WORKING DATA Block Start
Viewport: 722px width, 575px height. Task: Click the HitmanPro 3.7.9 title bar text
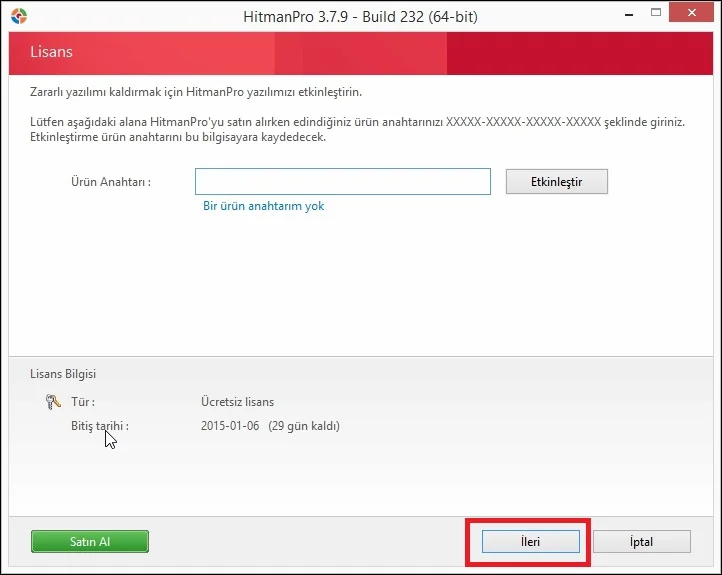coord(360,17)
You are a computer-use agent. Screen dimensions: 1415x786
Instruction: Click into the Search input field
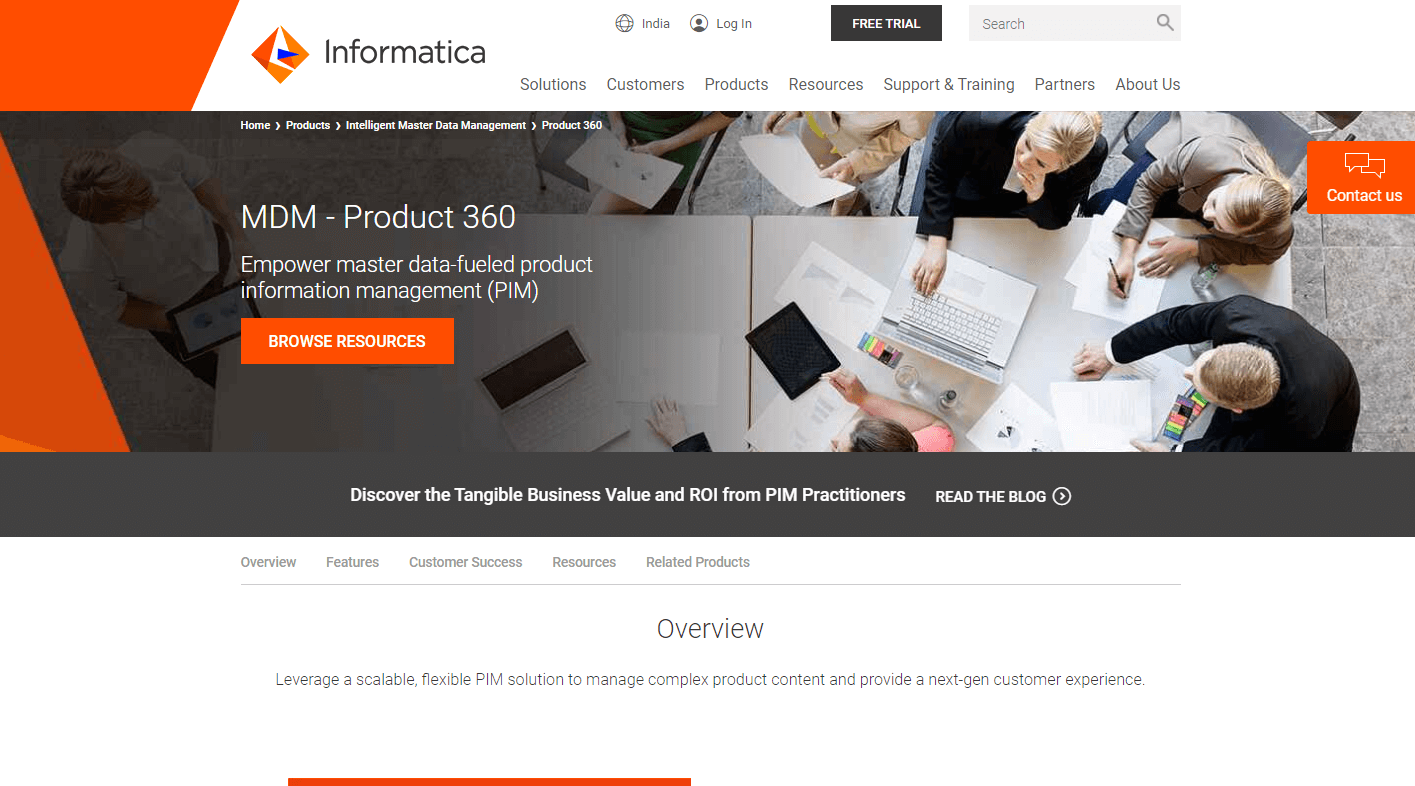click(1062, 23)
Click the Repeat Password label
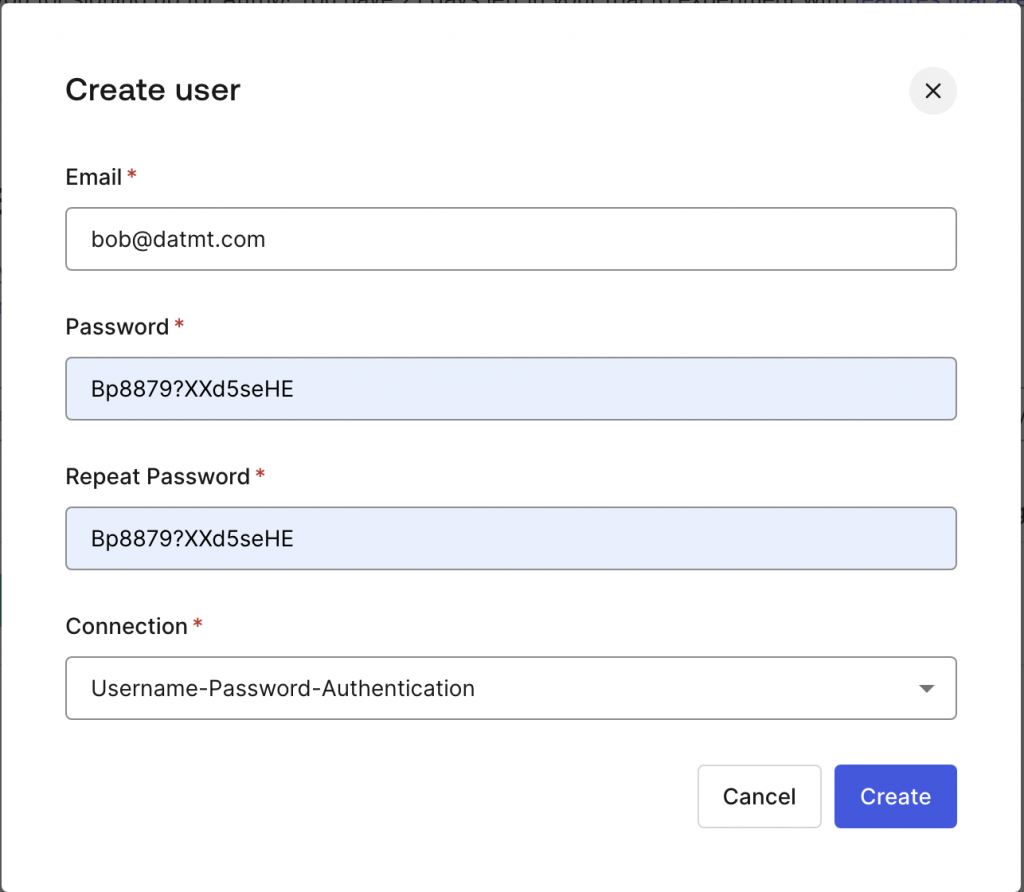Viewport: 1024px width, 892px height. [x=157, y=477]
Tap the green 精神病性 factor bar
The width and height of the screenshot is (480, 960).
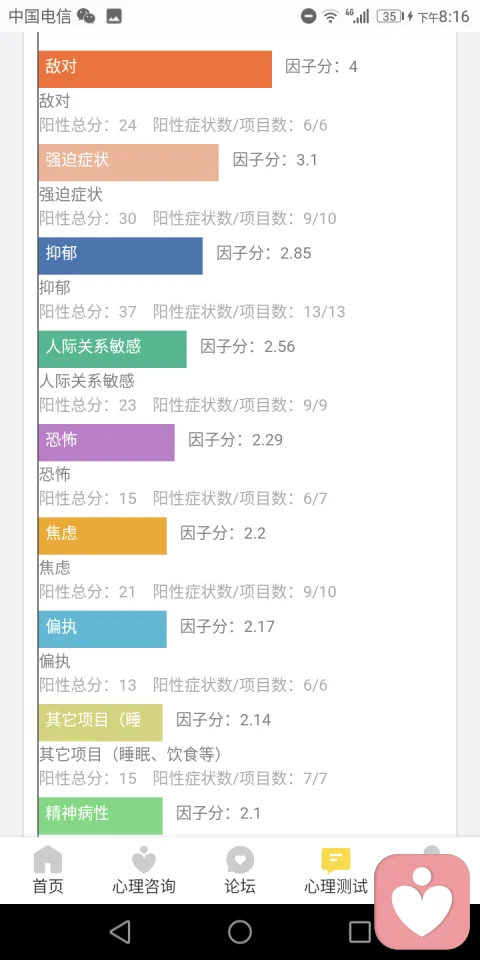(100, 816)
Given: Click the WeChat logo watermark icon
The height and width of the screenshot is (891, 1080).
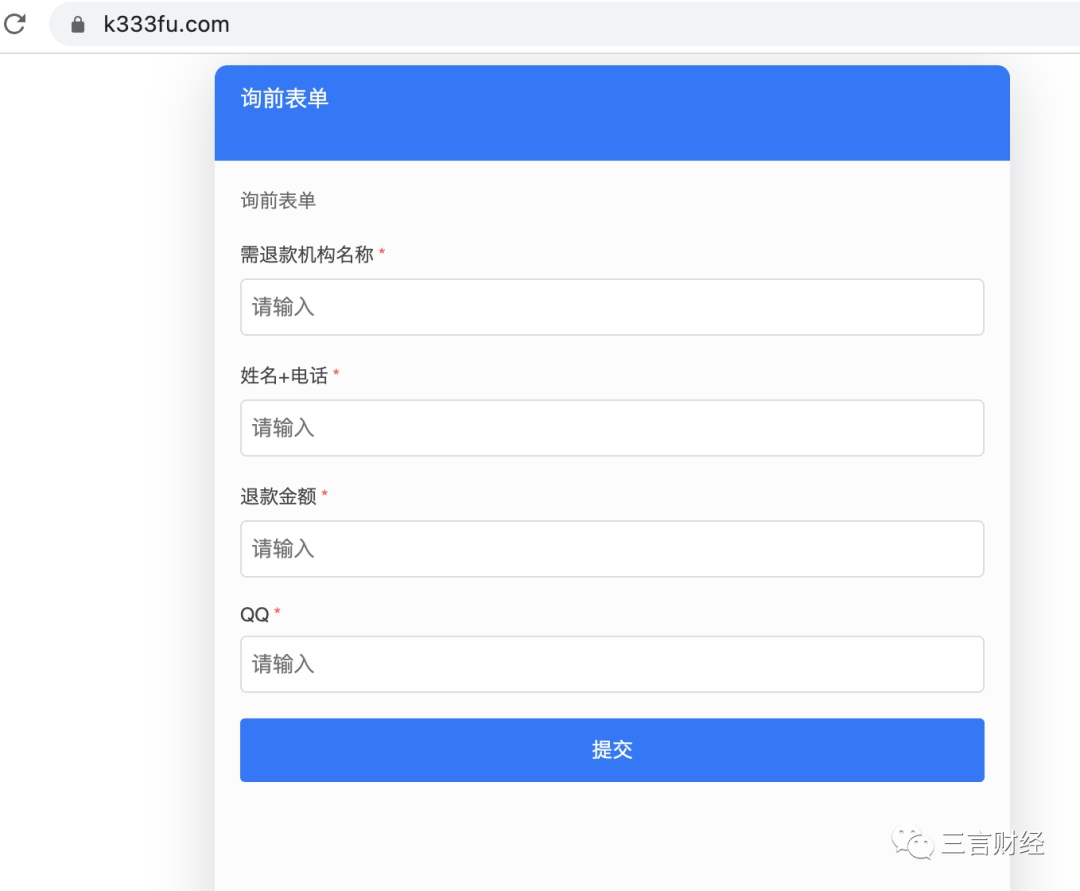Looking at the screenshot, I should 913,843.
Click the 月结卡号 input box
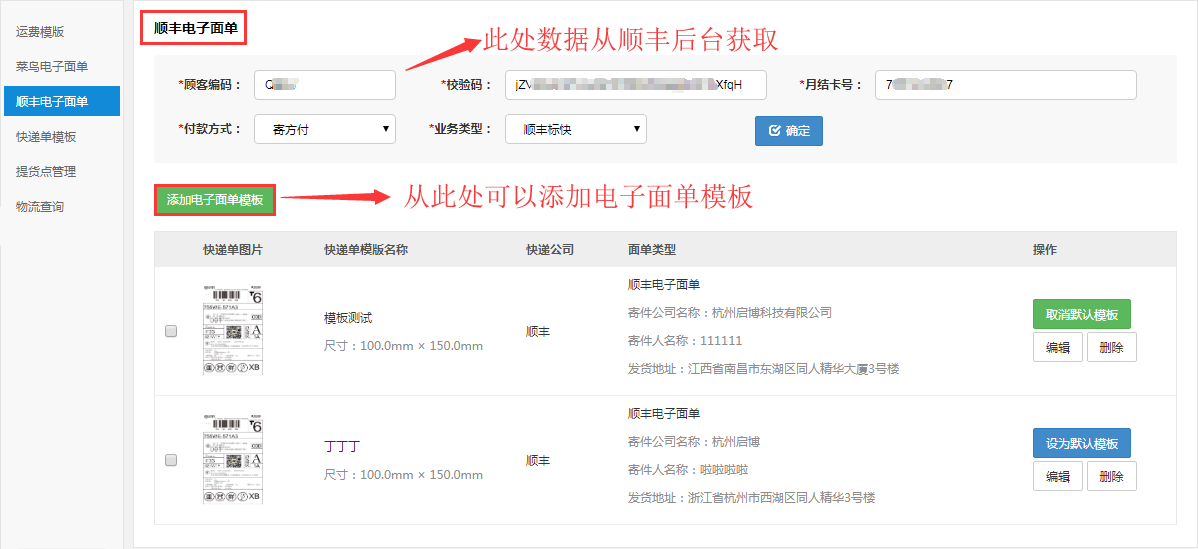 pyautogui.click(x=1005, y=85)
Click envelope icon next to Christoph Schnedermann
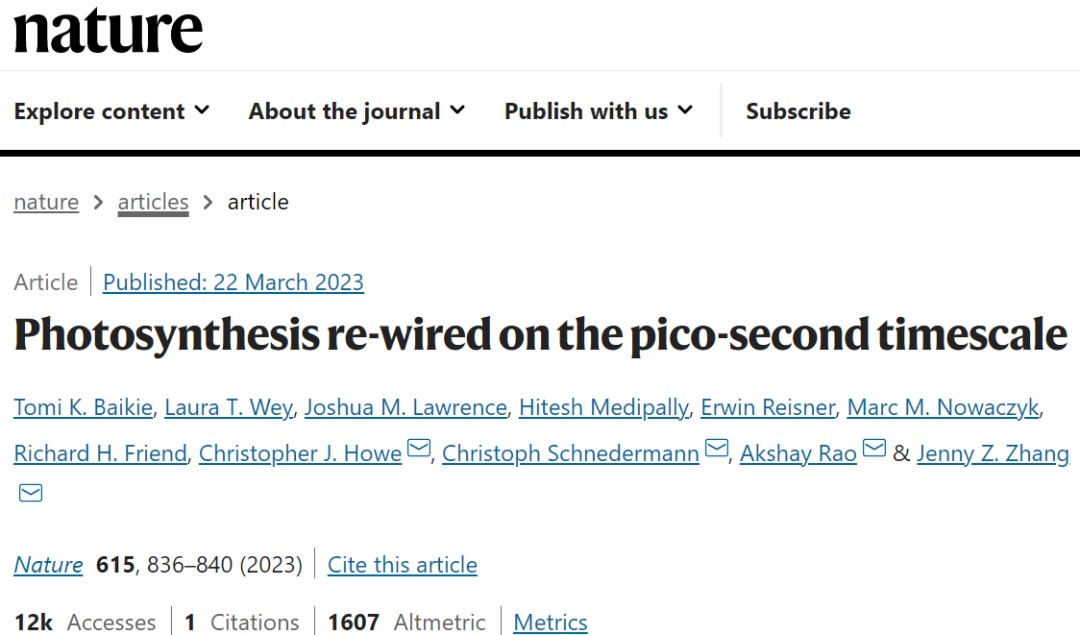 [716, 450]
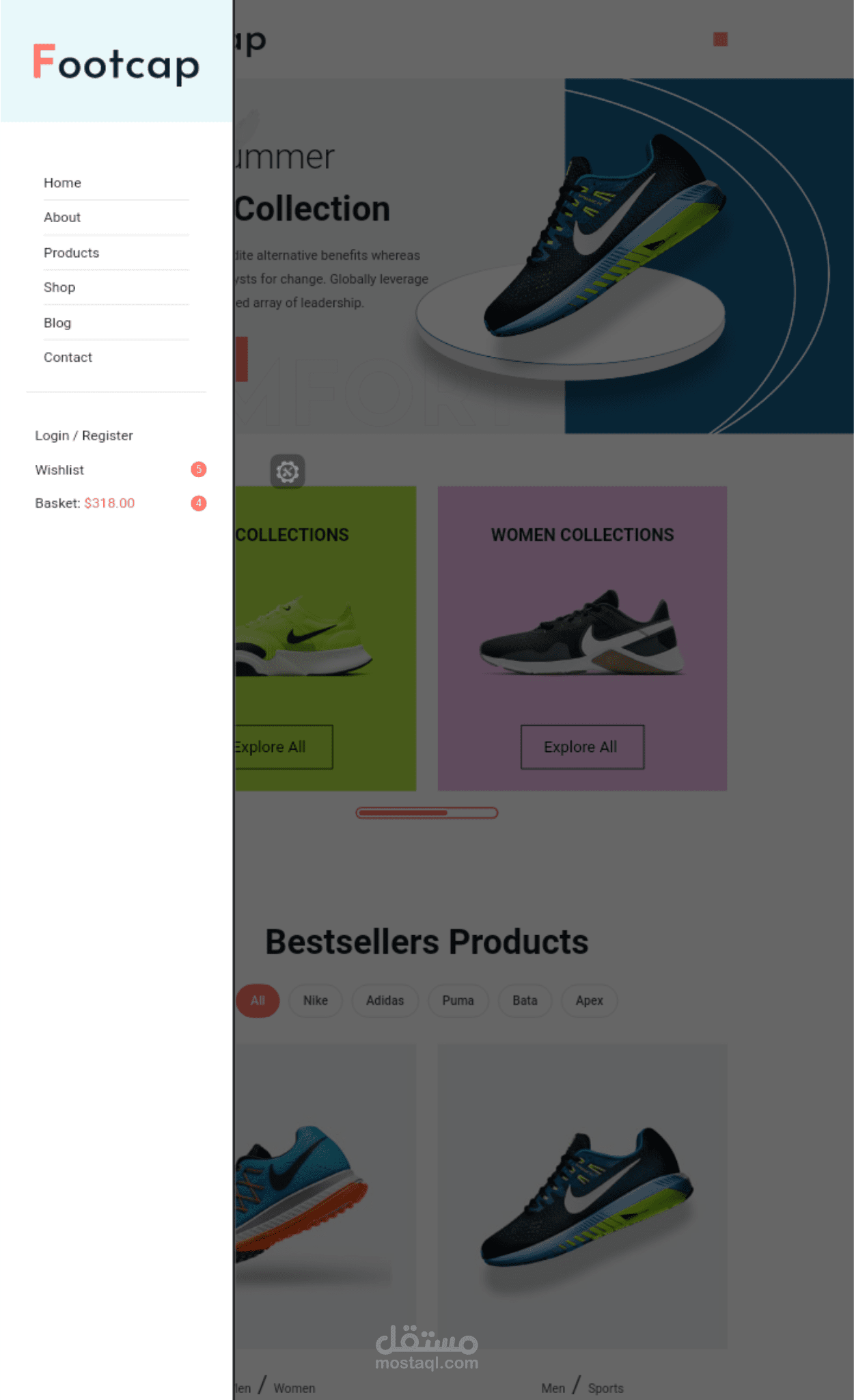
WORKING DATA Block End
PROBLEM DESCRIPTION -
An exact printout of the entries is wanted, covering the first line through the line holding "Given: Click the WeChat logo watermark icon", with pictures kept out of it.

EXPECTED OUTPUT -
Viewport: 722px width, 575px height. Task: Click the HitmanPro 3.7.9 title bar text
coord(360,17)
You are a computer-use agent. Screen dimensions: 1415x786
Instruction: Click into the Search input field
click(1062, 23)
Click the Repeat Password label
Viewport: 1024px width, 892px height. [x=157, y=477]
Tap the green 精神病性 factor bar
The width and height of the screenshot is (480, 960).
(100, 816)
Given: Click the WeChat logo watermark icon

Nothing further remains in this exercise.